This Is AuburnElectronic Theses and Dissertations

Quantifying Vocal Power: Correlation of Whole Body Anaerobic Power to Vocal Function Measures




Snell, Emily

Type of Degree

Master's Thesis


Communication Disorders


PURPOSE: The purpose of this preliminary study was to identify a vocal task that could be used as a clinical indicator of the vocal aptitude or vocal fitness required for vocally demanding occupations in a manner similar to that of the anaerobic power tests commonly used in exercise science. Performance outcomes for vocal tasks that require rapid acceleration and high force production may be useful as an indirect indicator of muscle fiber complement and bioenergetic fitness of the vocal folds, an organ that is difficult to study directly. METHODS: Sixteen females (age range: 19-24; mean age: 22) were consented for participation and completed the following performance measures: forced vital capacity, three adapted vocal function tasks, and the horizontal sprint test. RESULTS: Using a within-participant correlational analyses, results indicated a positive relationship between the rate of the last second of a laryngeal diadochokinetic task that was produced at a high fundamental frequency/high sound level and whole body anaerobic power performance.
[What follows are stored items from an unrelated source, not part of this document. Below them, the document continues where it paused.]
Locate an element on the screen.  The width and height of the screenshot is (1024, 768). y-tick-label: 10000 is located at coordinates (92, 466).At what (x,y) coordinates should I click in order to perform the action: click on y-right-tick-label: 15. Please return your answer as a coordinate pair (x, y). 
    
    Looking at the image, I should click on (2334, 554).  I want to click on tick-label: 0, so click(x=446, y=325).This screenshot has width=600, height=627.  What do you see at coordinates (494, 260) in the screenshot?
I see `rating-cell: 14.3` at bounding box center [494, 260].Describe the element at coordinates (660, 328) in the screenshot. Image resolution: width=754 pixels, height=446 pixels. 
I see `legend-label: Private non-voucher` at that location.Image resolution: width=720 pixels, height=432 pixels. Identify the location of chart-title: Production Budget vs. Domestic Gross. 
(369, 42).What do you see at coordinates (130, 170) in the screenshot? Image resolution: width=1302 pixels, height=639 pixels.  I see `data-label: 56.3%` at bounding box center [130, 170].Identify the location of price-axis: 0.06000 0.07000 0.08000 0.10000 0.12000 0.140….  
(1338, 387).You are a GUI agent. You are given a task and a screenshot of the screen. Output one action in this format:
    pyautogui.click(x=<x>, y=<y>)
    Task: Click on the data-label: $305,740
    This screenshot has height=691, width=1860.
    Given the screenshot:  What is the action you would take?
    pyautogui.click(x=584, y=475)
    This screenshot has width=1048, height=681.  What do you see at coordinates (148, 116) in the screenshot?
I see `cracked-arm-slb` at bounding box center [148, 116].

Forced vital capacity was not correlated with any of the vocal function tasks. CONCLUSIONS: These preliminary results indicate that aspects of the LDDK task produced at a high f0 and high sound level may be useful as an ecologically valid measure of vocal power ability. Quantification of vocal power ability may be useful as an outcomes measure for voice rehabilitation and habilitation for patients with vocally demanding jobs.